Requirements and Signs of Deficiency

As for most other micronutrients, the requirement of niacin to prevent or reverse the clinical deficiency signs is not known very precisely, and probably depends on ancillary dietary deficiencies or other insults occurring in natural human populations. For the purpose of estimating niacin requirements for dietary reference values, the criterion of restoration of urinary excretion of NMN during controlled human depletion-repletion studies has been selected, and on this basis, the average adult requirement has been estimated as 5.5 mg (45 mmol) of niacin equivalents per 1000 kcal (4200 kJ). Adding a 20% allowance for individual variation this needs to be increased to 6.6 mg (54 mmol) per 1000 kcal, (4200 kJ), which is the current reference nutrient intake (UK). Niacin requirements were, by convention, expressed as a ratio to energy expenditure. For subjects with very low energy intakes, the daily intake of niacin equivalents should not fall below 13 mg, however. If dietary protein levels and quality are high, it is possible for tryptophan alone to provide the daily requirement for niacin equivalents. Dietary niacin deficiency is now rare in most Western countries.

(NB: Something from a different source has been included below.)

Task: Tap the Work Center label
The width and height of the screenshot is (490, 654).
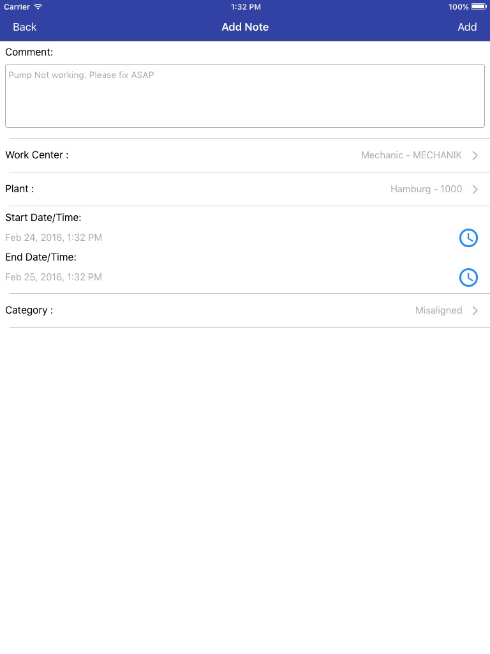Action: 36,155
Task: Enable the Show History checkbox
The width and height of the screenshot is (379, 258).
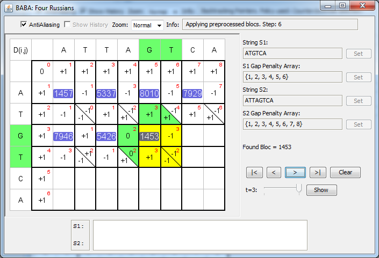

The appearance of severe niacin deficiency as endemic pellagra, especially in North America in the nineteenth and early twentieth centuries, has been ascribed to the very poor availability of bound forms of niacin (in niacytin, a polysacchar-ide/glycopeptide/polypeptide-bound form, which is 90% indigestible), together with the relatively low content of tryptophan occurring in grains (see Table 1). However, the lack of available niacin and tryptophan may not have been the whole story, since coexisting deficiencies or imbalances of other nutrients, including riboflavin, may also have contributed to this endemic disease. It appears also that the choice of cooking methods may have been critical, since the Mexican custom of cooking maize with lime in the preparation of tortillas helps to release the bound niacin from its carbohydrate complex and to increase the bioavailability of trypto-phan-containing proteins, and thus to reduce the prevalence of clinical deficiency disease. In parts of India, pellagra has been encountered in communities whose main staple is a form of millet known as 'jowar', which is rich in leucine. It was proposed, and evidence was obtained from animal and in vitro studies, that high intakes of leucine can increase the requirements for niacin. However, other evidence is conflicting (this interaction is not fully understood). In parts of South Africa, iron overload has been reported to complicate the metabolic effects of low niacin intakes.

The average content of niacin in human breast milk is 8 mg (65.6 mmol) per 1000 kcal (4200 kJ), and this is the basis for the recommendations (and dietary reference values) for infants up to 6 months. In the UK, the Reference Nutrient Intake niacin increment during pregnancy is nil, and during lactation it is 2 mg per day.

The most characteristic clinical signs of severe niacin deficiency in humans are dermatosis (hyper-pigmentation, hyperkeratosis, desquamation - especially where exposed to the sun), anorexia, achlorhydria, diarrhea, angular stomatitis, cheilosis, magenta tongue, anemia, and neuropathy (headache, dizziness, tremor, neurosis, apathy). In addition to the pellagra caused by dietary deficiency or imbalance, there are also reports of disturbed niacin metabolism associated with phenylketonuria, acute intermittent porphyria, diabetes mellitus, some types of cancer (carcinoid syndrome), thyrotoxicosis, fever, stress, tissue repair, renal disease, iron overload, etc. The picture in other species is not radically different; however, deficient dogs and cats typically exhibit 'black tongue' (pustules in the mouth, excessive salivation) and bloody diarrhea, pigs exhibit neurological lesions affecting the ganglion cells, rats exhibit damage to the peripheral nerves (cells and axons), and fowl exhibit inflammation of the upper gastrointestinal tract, dermatitis, diarrhea, and damage to the feathers. All species exhibit reduction of appetite and loss of weight; however, it is of interest that the skin lesions seen in humans are rare in most other species.